- Born: Brownsville, Texas, U.S.
- Education: University of Notre Dame (BS) Harvard University (MD)
- Medical career
- Field: Emergency medicine Internal medicine Critical care medicine
- Institutions: San Francisco General Hospital UCSF School of Medicine

= Robert Rodriguez (physician) =

American emergency physician

Robert M. Rodriguez is an American emergency physician working at the San Francisco General Hospital. He is a professor of emergency medicine at the UCSF School of Medicine and was a member of the COVID-19 Advisory Board of U.S. president Joe Biden.

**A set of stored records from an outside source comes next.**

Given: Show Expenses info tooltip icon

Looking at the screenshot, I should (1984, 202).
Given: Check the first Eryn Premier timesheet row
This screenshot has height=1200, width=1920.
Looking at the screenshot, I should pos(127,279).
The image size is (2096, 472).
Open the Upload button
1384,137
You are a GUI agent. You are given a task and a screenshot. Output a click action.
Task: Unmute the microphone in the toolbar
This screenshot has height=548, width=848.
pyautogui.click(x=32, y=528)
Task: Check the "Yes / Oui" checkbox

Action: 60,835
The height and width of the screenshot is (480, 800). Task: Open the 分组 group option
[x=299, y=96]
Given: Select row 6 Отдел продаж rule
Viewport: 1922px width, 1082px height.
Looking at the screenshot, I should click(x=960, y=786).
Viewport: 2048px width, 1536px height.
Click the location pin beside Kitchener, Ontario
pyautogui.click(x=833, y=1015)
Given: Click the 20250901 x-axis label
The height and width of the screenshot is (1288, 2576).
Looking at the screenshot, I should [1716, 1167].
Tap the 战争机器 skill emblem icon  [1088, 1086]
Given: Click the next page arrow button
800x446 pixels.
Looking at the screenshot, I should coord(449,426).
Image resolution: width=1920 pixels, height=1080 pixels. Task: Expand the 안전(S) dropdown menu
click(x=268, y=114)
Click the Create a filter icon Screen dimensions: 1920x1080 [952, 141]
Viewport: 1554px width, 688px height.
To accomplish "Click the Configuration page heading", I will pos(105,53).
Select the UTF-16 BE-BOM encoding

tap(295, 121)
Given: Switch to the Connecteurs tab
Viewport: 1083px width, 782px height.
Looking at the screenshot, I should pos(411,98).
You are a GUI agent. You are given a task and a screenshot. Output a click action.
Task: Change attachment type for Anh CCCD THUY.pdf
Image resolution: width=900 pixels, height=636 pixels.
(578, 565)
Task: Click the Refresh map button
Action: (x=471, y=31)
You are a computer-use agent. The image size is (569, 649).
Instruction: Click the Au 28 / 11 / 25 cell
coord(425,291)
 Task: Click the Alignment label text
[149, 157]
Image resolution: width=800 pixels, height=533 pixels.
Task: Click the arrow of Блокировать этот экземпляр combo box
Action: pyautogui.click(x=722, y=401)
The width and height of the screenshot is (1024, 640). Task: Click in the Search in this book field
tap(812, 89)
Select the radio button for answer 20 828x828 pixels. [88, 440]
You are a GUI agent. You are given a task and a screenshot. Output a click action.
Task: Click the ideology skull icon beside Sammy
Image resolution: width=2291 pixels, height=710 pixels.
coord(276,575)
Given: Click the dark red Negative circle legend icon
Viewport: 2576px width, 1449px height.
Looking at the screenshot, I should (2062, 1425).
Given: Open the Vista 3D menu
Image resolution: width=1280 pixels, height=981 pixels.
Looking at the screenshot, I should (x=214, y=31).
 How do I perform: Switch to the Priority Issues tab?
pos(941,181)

== Early life and education ==
Rodriguez was born in Brownsville, Texas to a Latino family. He earned his undergraduate degree at University of Notre Dame and a medical degree at Harvard Medical School. Rodriguez completed a 5-year residency in emergency medicine and internal medicine at Ronald Reagan UCLA Medical Center. He developed an interest in the physiology of critically ill patients and completed a 2-year critical care fellowship at Stanford University Medical Center. Rodriguez is board certified in emergency medicine, internal medicine, and critical care medicine.

== Career ==
Rodriguez is an emergency physician at San Francisco General Hospital and a professor of emergency medicine at the UCSF School of Medicine. In July 2020, Rodriguez treated patients along the Mexico–United States border during the COVID-19 pandemic in Texas. He researched heightened stress and anxiety levels among physicians during the COVID-19 pandemic. In November 2020, he was named to the COVID-19 Advisory Board of President Joe Biden.